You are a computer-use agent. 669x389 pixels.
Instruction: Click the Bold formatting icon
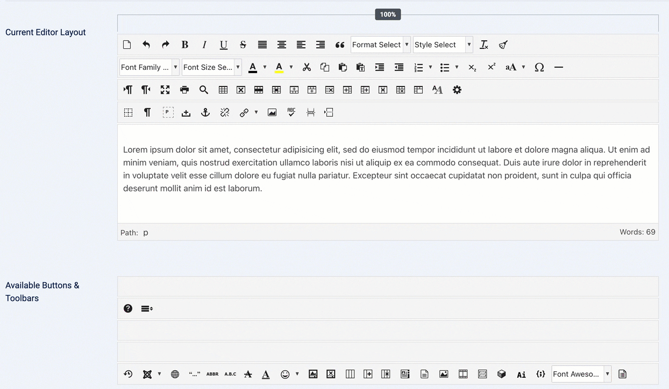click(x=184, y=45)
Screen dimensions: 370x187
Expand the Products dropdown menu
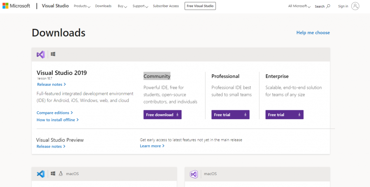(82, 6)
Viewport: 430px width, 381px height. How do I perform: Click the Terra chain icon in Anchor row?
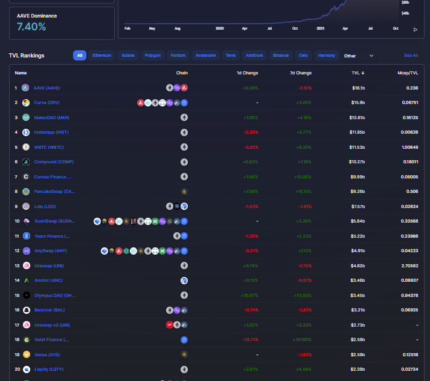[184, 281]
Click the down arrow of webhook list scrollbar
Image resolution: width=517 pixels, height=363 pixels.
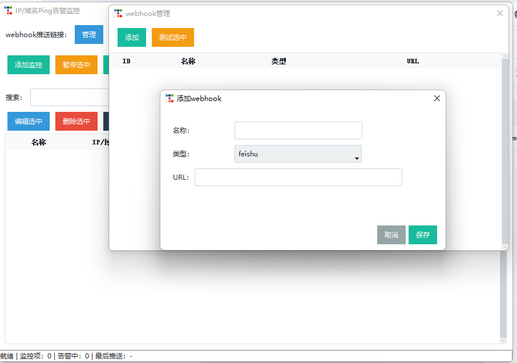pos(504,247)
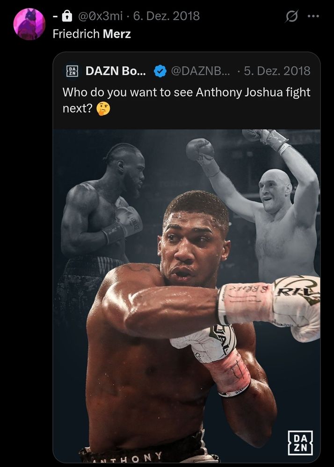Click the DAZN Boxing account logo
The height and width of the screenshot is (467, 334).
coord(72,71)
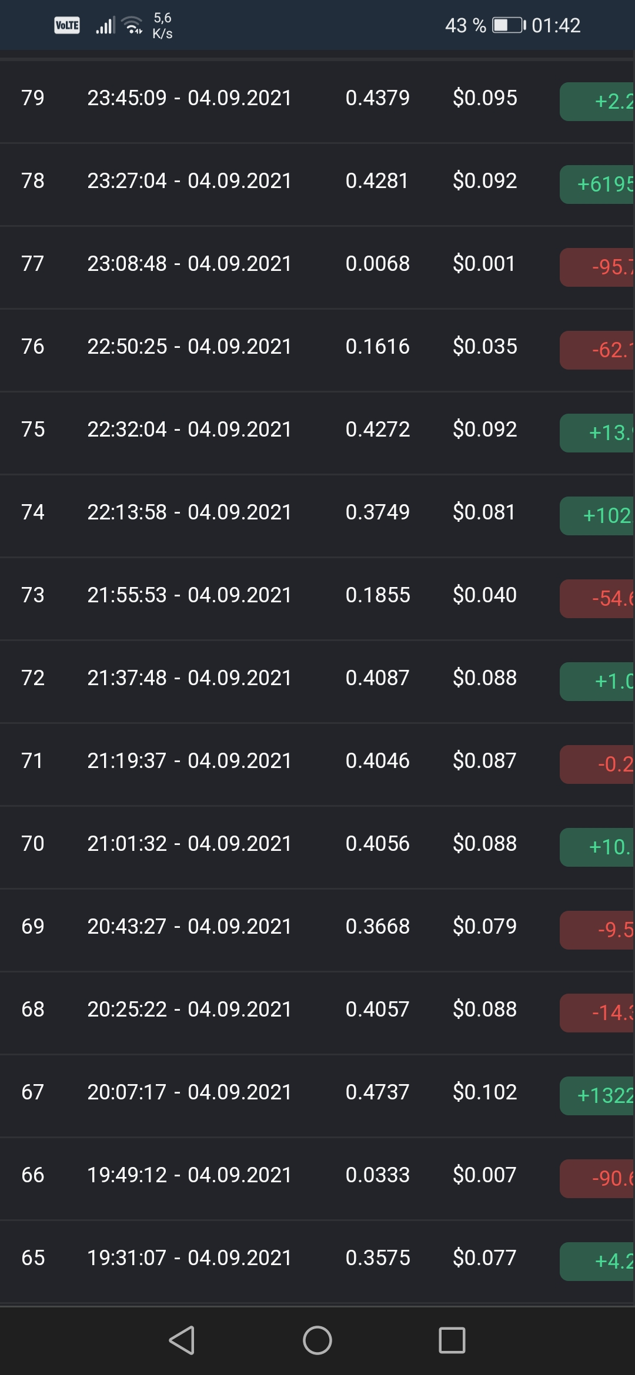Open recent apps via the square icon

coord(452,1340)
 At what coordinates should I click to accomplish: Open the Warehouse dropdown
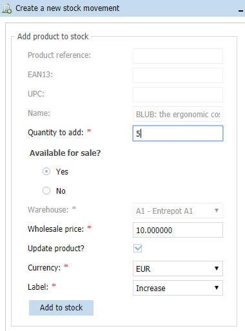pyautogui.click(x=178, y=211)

* * *

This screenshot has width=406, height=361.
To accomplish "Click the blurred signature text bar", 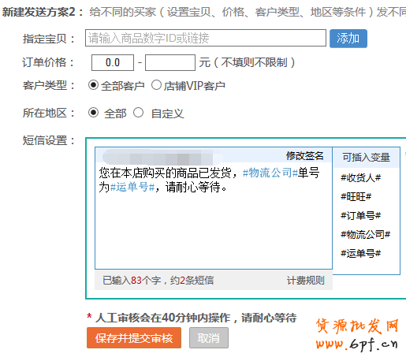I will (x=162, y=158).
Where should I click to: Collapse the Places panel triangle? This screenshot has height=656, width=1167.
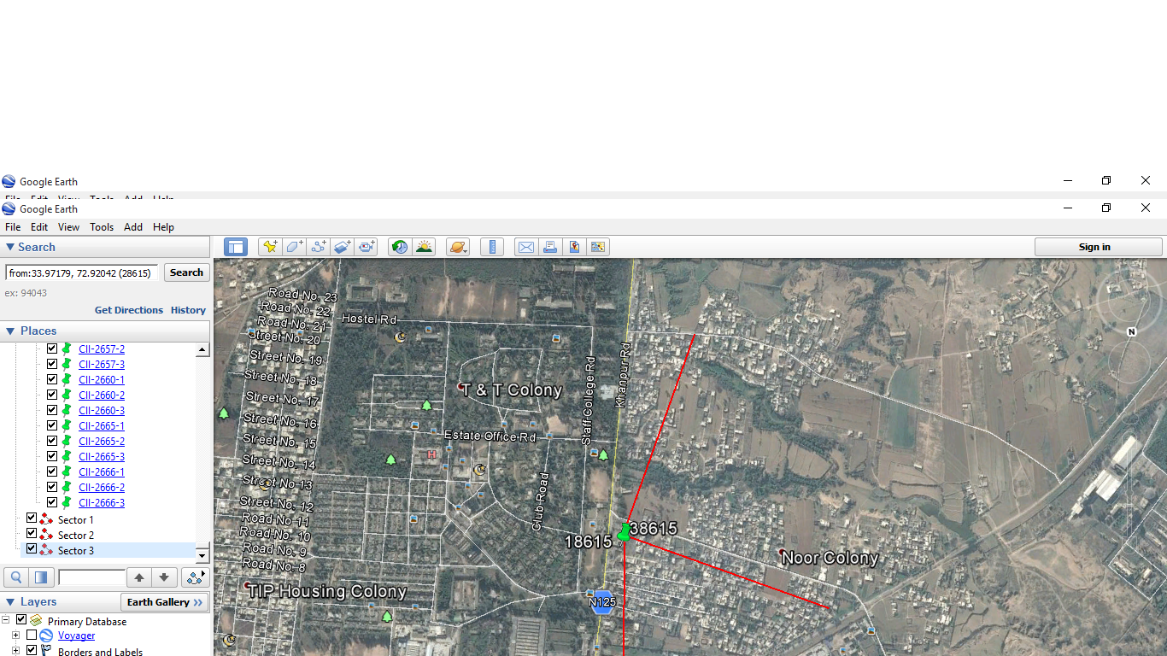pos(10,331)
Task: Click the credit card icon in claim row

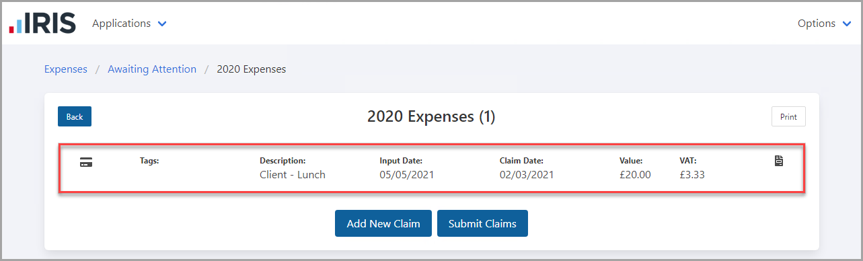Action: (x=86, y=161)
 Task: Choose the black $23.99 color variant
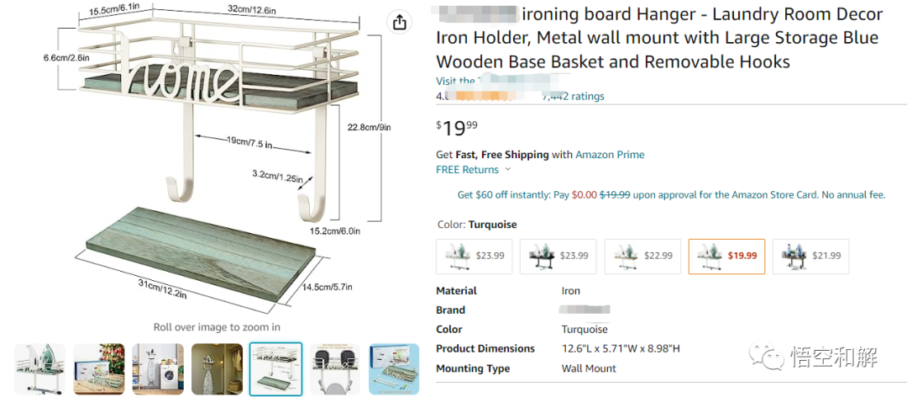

* * *

Copy the lines above exactly, starting at the one with "Task: Click the credit card icon in claim row" and ending at the one with "Task: Choose the black $23.99 color variant", both included. Leave out any pictures and add nothing else.

Task: Click the credit card icon in claim row

Action: (x=86, y=161)
 Task: Choose the black $23.99 color variant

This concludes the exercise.